### HOW TO COMPLETE THIS TASK:
The "Viewport: 872px width, 654px height." line through the end of the listing below is what to set down, word for word, and nothing else.

### RECORDS SUPPLIED:
-----

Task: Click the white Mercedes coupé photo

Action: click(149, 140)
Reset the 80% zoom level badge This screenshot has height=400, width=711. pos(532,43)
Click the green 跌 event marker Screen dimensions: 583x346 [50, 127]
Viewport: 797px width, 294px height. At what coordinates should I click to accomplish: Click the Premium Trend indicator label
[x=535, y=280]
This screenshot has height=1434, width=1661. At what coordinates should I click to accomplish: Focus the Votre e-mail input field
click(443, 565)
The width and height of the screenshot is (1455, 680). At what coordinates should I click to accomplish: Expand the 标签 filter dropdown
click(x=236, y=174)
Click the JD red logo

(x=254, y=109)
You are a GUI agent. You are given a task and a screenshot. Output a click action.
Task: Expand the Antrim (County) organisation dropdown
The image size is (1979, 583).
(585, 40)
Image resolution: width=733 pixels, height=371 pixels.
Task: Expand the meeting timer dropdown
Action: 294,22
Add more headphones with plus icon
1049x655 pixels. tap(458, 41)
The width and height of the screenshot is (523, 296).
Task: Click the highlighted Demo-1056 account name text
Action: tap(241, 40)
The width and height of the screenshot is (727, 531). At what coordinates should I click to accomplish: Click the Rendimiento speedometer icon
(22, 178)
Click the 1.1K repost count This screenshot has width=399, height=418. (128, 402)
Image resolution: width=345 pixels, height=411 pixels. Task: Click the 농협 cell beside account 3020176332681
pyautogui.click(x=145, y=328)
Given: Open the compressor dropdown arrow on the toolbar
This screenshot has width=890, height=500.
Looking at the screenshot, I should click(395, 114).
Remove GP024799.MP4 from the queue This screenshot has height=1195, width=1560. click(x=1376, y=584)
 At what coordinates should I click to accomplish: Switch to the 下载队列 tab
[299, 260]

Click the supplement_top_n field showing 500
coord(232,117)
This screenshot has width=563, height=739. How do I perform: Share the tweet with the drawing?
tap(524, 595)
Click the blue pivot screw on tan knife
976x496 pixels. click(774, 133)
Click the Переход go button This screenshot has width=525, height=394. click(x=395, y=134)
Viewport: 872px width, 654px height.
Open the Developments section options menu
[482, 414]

-----

### WRITTEN ANSWER:
Viewport: 872px width, 654px height.
Open the Developments section options menu
[482, 414]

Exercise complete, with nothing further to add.